I singoli atti e comportamenti, isolatamente considerati, possono anche non
avere una connotazione necessariamente negativa ma assumerla per effetto della
reiterazione nel tempo delle condotte offensive.
Il mobbing va distinto da altri comportamenti discriminatori che possono essere
posti in essere sul luogo di lavoro: molestie sessuali, demansionamento,
molestie di vario tipo. Comportamenti, questi ultimi, che possono essere
ricompresi tra le condotte mobbizzanti ma non le esauriscono. ( vedi in
proposito Tribunale di Ivrea, sent. 17/11/2005 n.94)

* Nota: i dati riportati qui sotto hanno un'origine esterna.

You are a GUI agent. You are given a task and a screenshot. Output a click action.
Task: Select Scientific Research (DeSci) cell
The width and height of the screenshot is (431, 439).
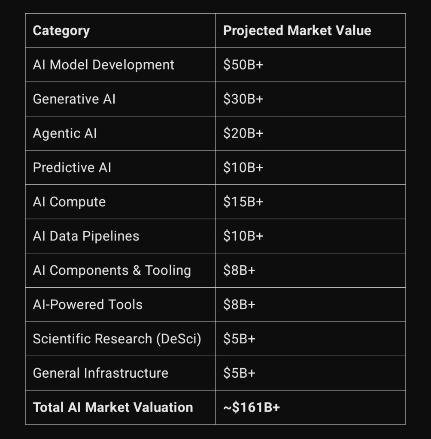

E’ stato rilevato come il fenomeno non coinvolga solo i lavoratori più deboli o
le persone più sensibili, ma possa interessare anche lavoratori con una forte
personalità che agiscono però sul lavoro in modo diverso dagli altri.

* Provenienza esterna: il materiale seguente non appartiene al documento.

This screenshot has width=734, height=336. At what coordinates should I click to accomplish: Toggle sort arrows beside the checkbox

Nel nostro ordinamento il mobbing si affaccia nel 1999 con una pronuncia del
Tribunale di Torino, Sezione Lavoro I grado, del 16 novembre 1999. Con questa
sentenza un’azienda viene condannata al risarcimento del danno biologico nei
confronti di una dipendente colpita da depressione in seguito ai maltrattamenti
subiti durante la prestazione lavorativa (la signora, in particolare, era stata
adibita al funzionamento di una macchina grafica collocata in uno spazio
angusto, occupato da cassoni ed altro materiale, in situazione di isolamento
dai compagni di lavoro e di essere stata sottoposta a un trattamento ingiurioso
da parte del capo reparto, che reagiva alle sue segnalazioni di guasti della
macchina e ai suoi rilievi sulle condizioni di lavoro con bestemmie,insulti e
frasi sarcastiche. In seguito a tali episodi, la signora è stata costretta in
un primo tempo ad assentarsi e successivamente a dimettersi, perché caduta in
una grave forma di crisi depressiva, con frequenti stati di pianto e
agorafobia).
Mancano nel nostro ordinamento norme che facciano espressamente riferimento al
mobbing. Tuttavia, con i decreti legislativi nn. 215/2003 e 216/2003,
rispettivamente di attuazione della direttiva 2000/43/CE, in tema di parità di
trattamento indipendentemente dalla razza e origine etnica e della direttiva
2000/78/CE, per la parità di trattamento in materia di occupazione e condizioni
di lavoro, viene introdotta una nozione di discriminazione e ne viene
disciplinata la tutela, tra le altre, in sede di occupazione e condizioni di
lavoro, compresi gli avanzamenti di carriera e le condizioni di licenziamento.
Tra le ultime cause/consulenze trattate dai nostri professionisti in materia di
“mobbing”:
-
Mobbing orizzontale – responsabilità del datore di lavoro. Un lavorare lamentava di essere stato vittima di continui scherzi e azioni di disturbo da parte di colleghi attraverso un sistematico boicottaggio che gli impediva di svolgere a pieno le sue funzioni. Veniva ritenuta la responsabilità del datore di lavoro per il comportamento dei colleghi.
-
Bossing – mobbing collettivo .Un dipendente di un’azienda lamentava di essere stato professionalmente isolato, insieme ad altri lavoratori anziani e depauperato nelle mansioni lavorative in seguito al riassorbimento dell’azienda da parte di una multinazionale. Si configura un’ipotesi di responsabilità della nuova direzione aziendale per il danno subito dai lavoratori.